The big event in the past week or so in my life has been the first birthday of my daughter. We decided to have a party in our backyard, which necessitated much gardening. I am not much of a fan of gardening (I'd replace the lot with concrete if it were up to me!) but even I can appreciate the result. I love our back yard - green, lush, and with a sense of privacy.
A garden with privacy - the so called "Walled Garden" - is pretty common in educational technology circles - most notably for us here in Victoria is the Department's Ultranet, but also things like SuperClubs Plus and Kidblog. This post is not supposed to be a criticism of those who use Walled Gardens - I have and do set them up and use them - but a criticism of making the garden too small.
The Walled Garden is presumably so popular for fear of this chap (I'm assuming it's a male) here. This image accompanies pretty much every article in Melbourne newspaper "The Age" that is about the dangers of the internet - in fact, I found it by searching "internet" and "theage.com.au" on google images. I'm not going to comment on how much of a threat this guy poses to our kids, or how likely it is that he'll be trying to get into a school site. Every school, teacher, and parent needs to make their own decisions as to the risks and benefits of using web-based technology.
It should be noted, however, that the benefits of using technology reduce with the size of the garden. In fact, if you make the garden too small, there becomes almost no point in using the technology at all.

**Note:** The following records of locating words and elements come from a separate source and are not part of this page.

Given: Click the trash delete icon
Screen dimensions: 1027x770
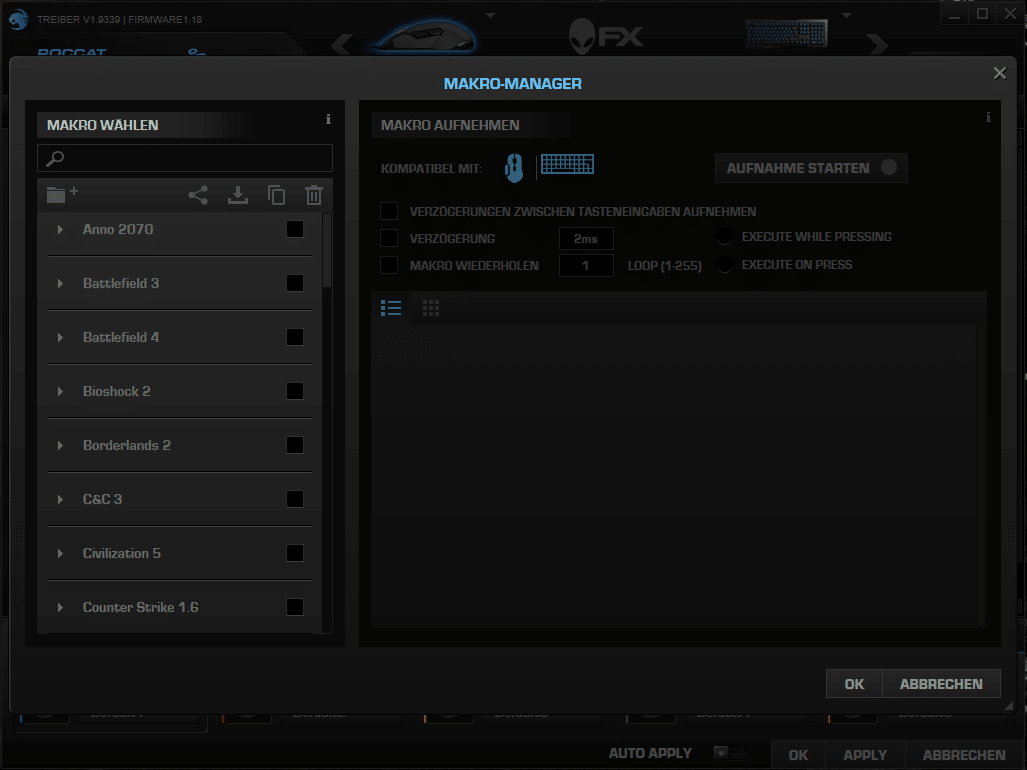Looking at the screenshot, I should point(314,196).
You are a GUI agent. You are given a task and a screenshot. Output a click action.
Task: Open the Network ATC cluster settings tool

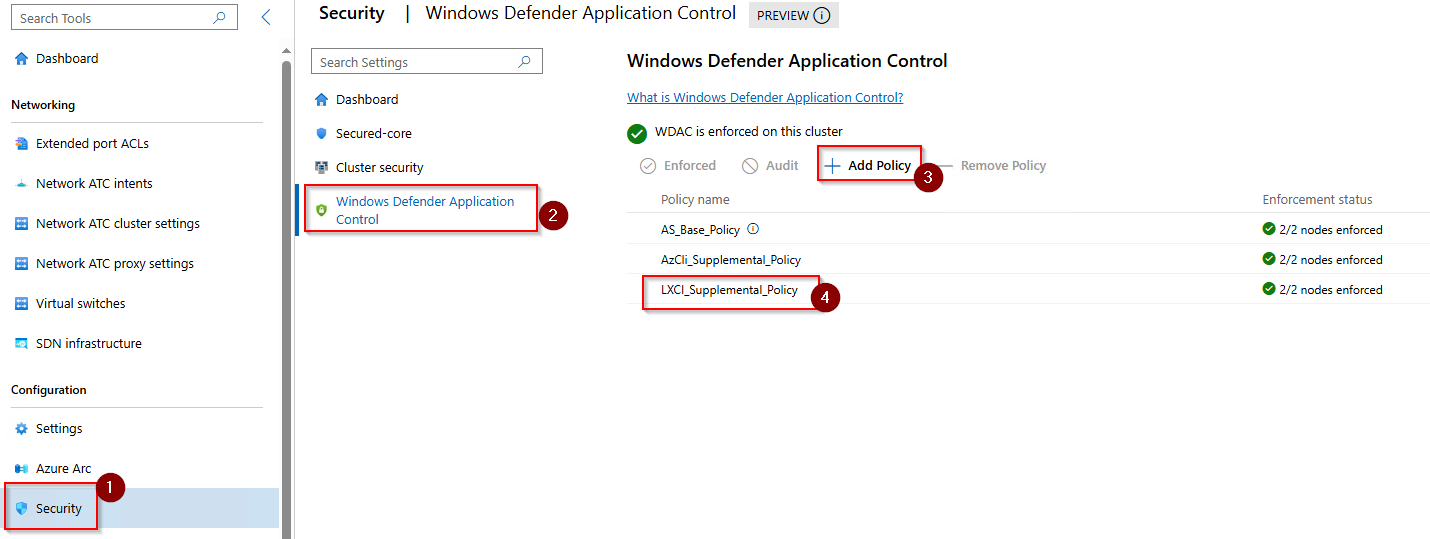point(117,224)
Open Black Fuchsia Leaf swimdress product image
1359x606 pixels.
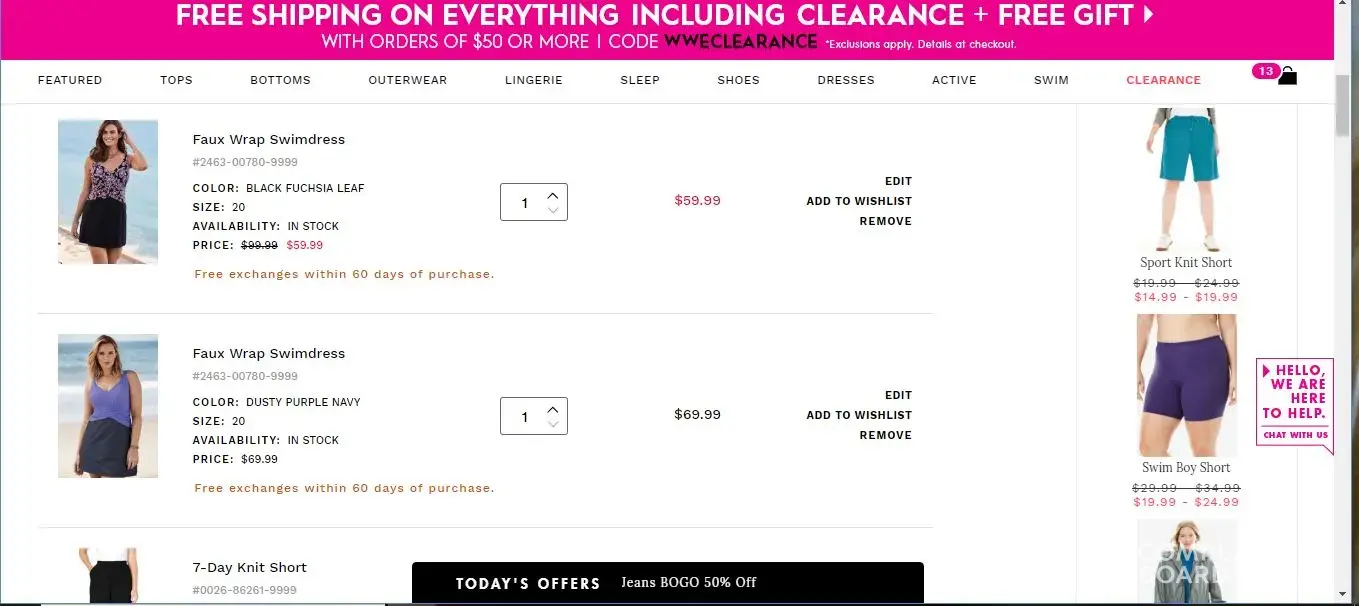[108, 192]

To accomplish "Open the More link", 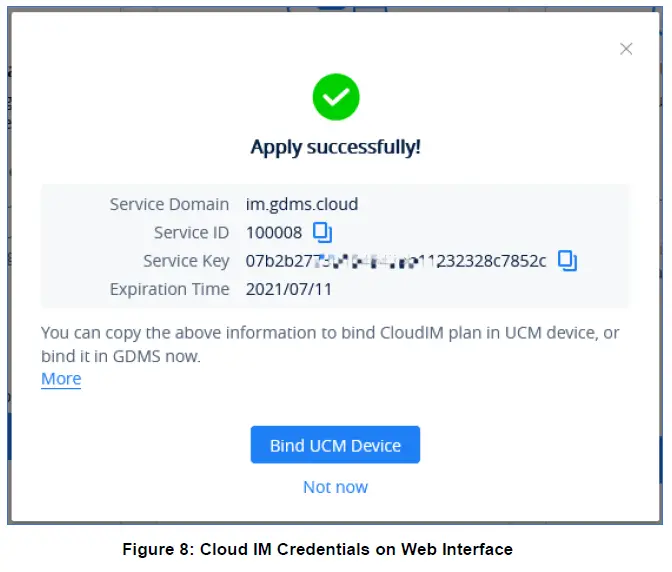I will click(61, 379).
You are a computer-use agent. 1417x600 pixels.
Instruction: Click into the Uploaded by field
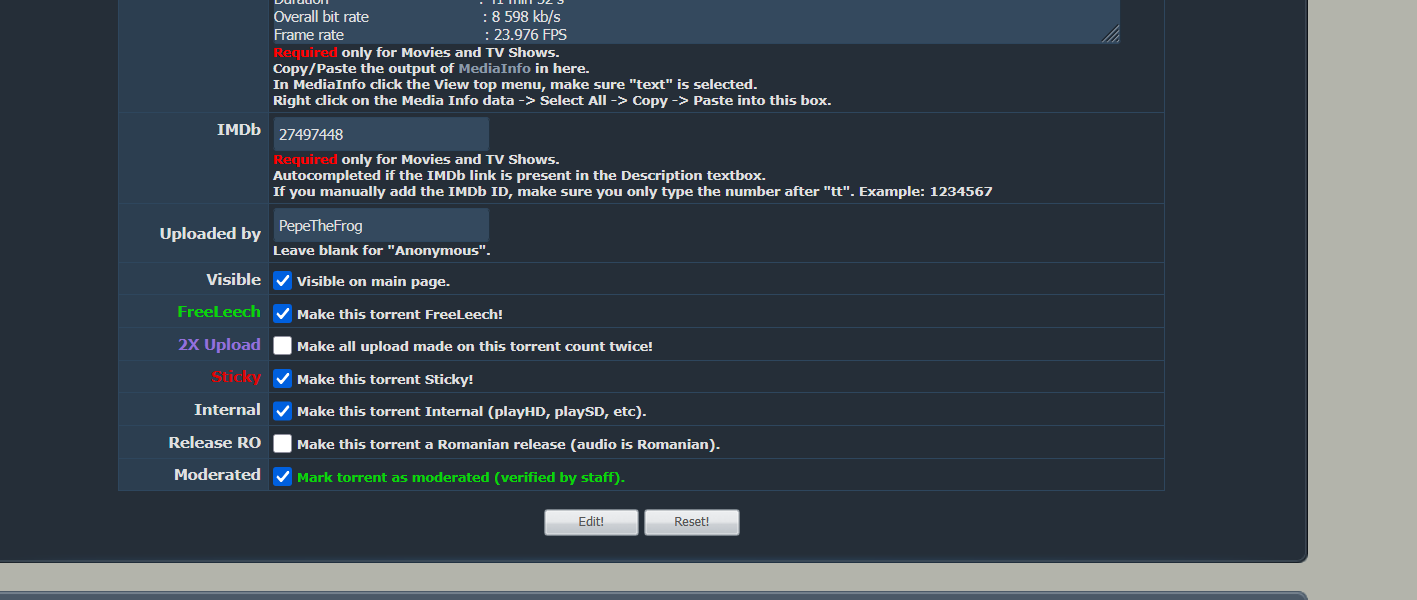coord(381,225)
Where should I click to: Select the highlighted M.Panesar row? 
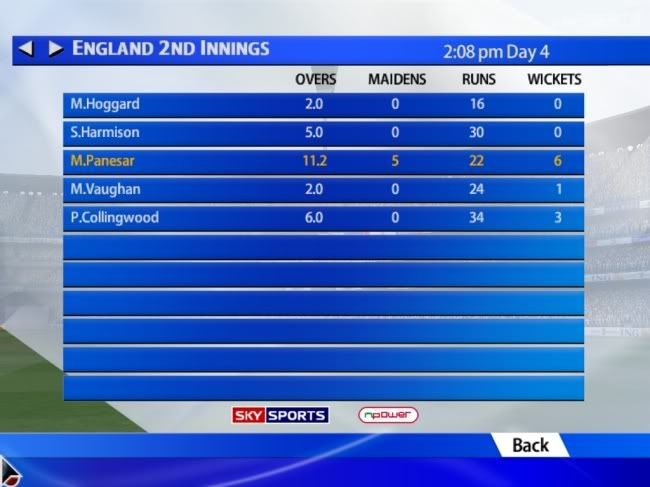(323, 162)
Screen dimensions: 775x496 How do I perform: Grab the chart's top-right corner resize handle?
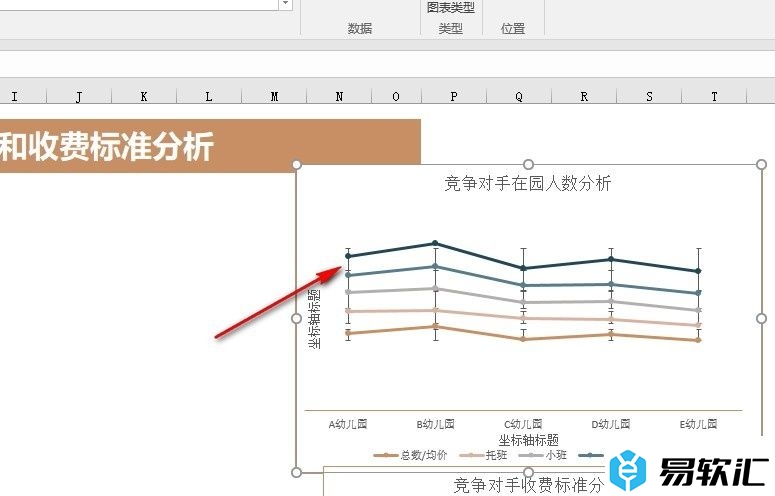tap(761, 164)
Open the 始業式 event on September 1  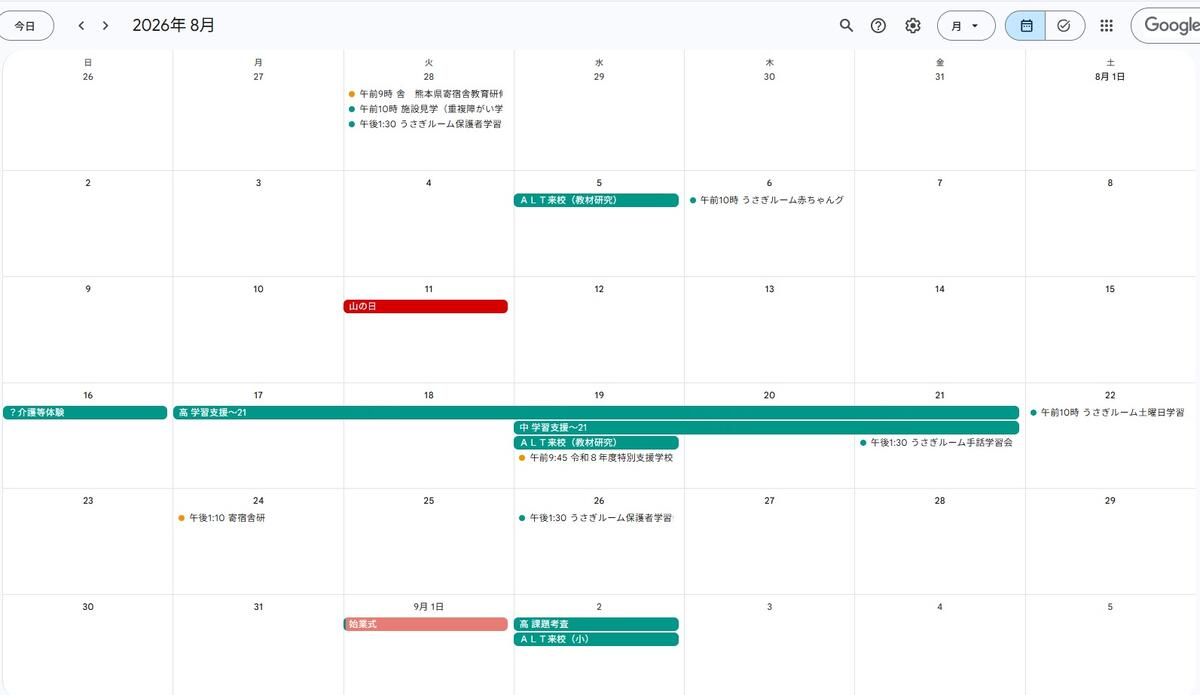[426, 624]
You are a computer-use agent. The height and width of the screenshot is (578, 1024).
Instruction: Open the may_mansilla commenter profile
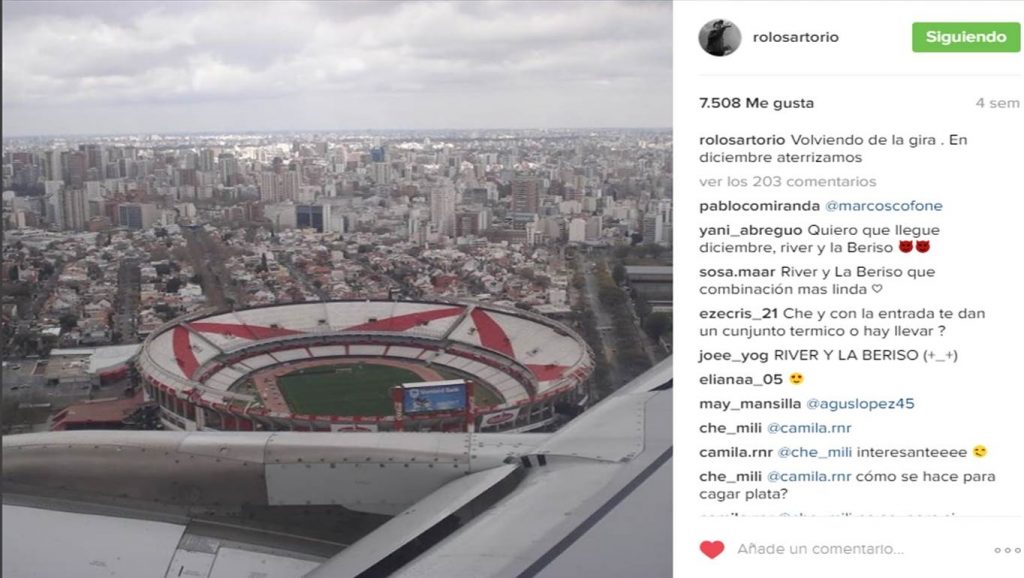(750, 404)
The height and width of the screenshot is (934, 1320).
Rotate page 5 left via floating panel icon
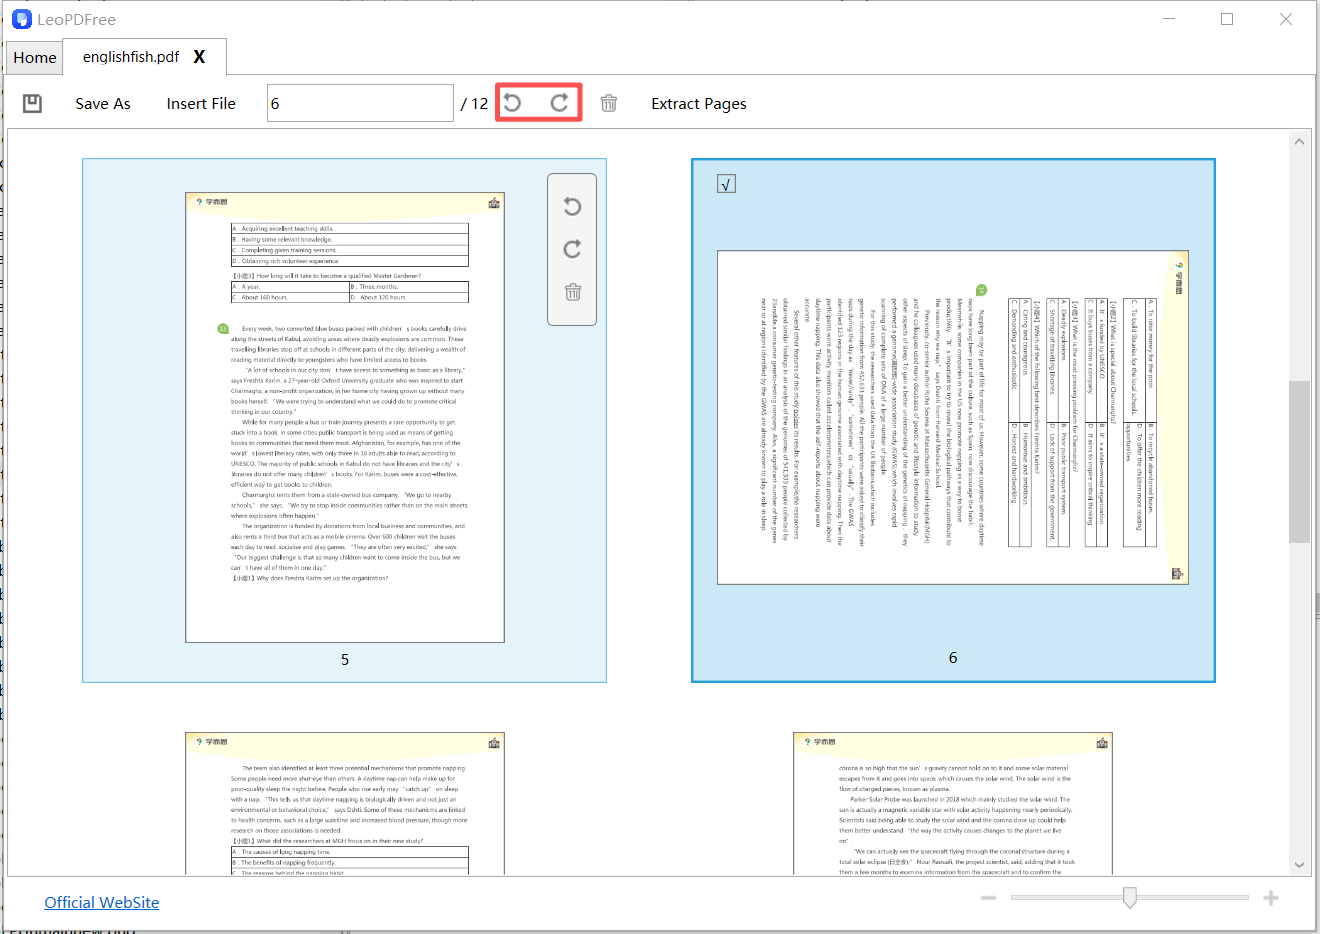(x=571, y=206)
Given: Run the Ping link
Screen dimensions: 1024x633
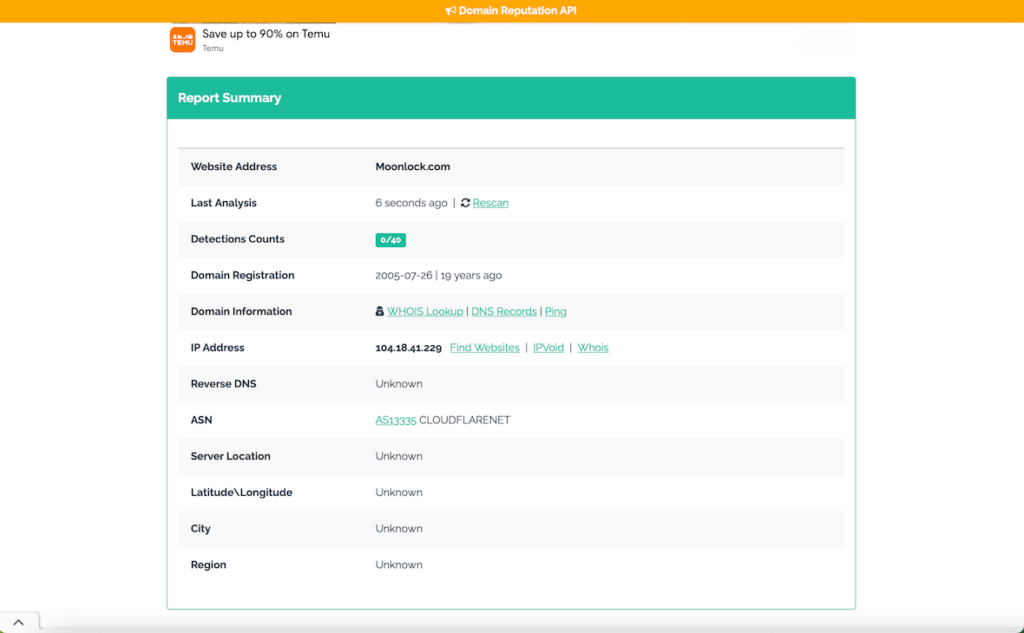Looking at the screenshot, I should [555, 312].
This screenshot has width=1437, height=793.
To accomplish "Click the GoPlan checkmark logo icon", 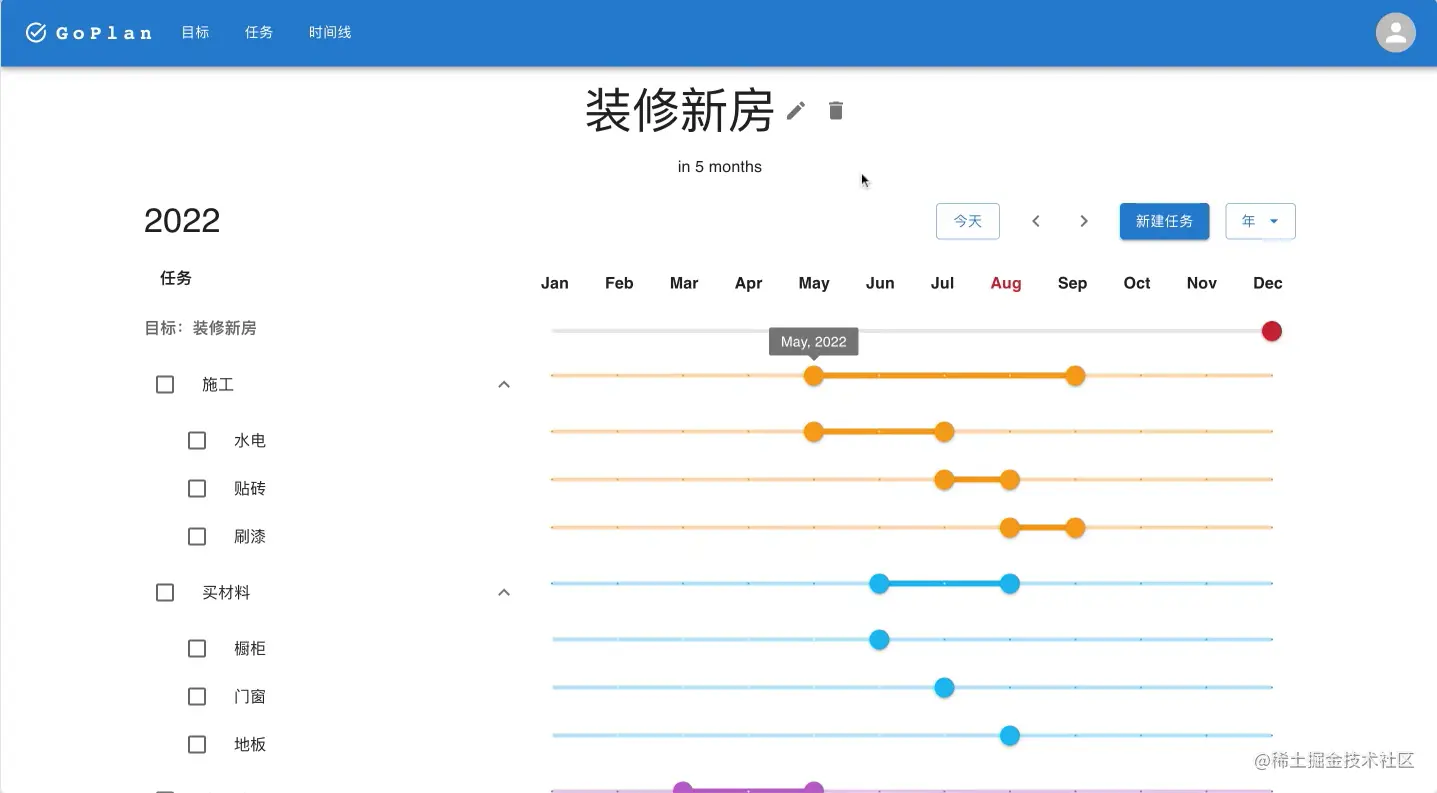I will pyautogui.click(x=36, y=31).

A case in point is my recent exploration of how different teachers see the use of blogging. Some want to control who can read it, and who can comment on it, to the point where they see anyone else outside of this specific audience reading or commenting on their work as potential danger, and undesirable.
If this is the intention - to communicate with a very small audience that has been pre-determined - that's fine, but don't call it blogging. Because it's not. You may as well email your correspondence to your specific audience, and they can email you back with feedback. I'm not suggesting blogging needs to have a potentially infinite audience - that blogging can't occur within a walled garden - but that if you already know who it is that will read and comment on your work, and that number of individuals is small, then perhaps email, or paper, may be more suitable technologies to your purpose.
In my mind, blogging must have the element of some unknown audience, even if that audience is not completely unrestricted. I'm not confident enough to get my kids in a totally unwalled garden yet, mainly because of spam rather than our green-backlit friend above. This belief is best demonstrated in our writing community, The Writers' Club, which has 500 students from 25 schools. I don't know each and every member of the club; but I do know that each one is either a student at a school or is a teacher of one of the students. Anyone can read the writing, but only members can interact with the authors.
Again, I want to stress that this is not a criticism of those who are more cautious with technology. The caution comes from good intentions. But we risk watering the benefits down to nothing if we let fear rule our use of technology in education. And for those of us leading this, if we place too much emphasis on the perceived dangers, we give those who might be convinced a reason to opt-out.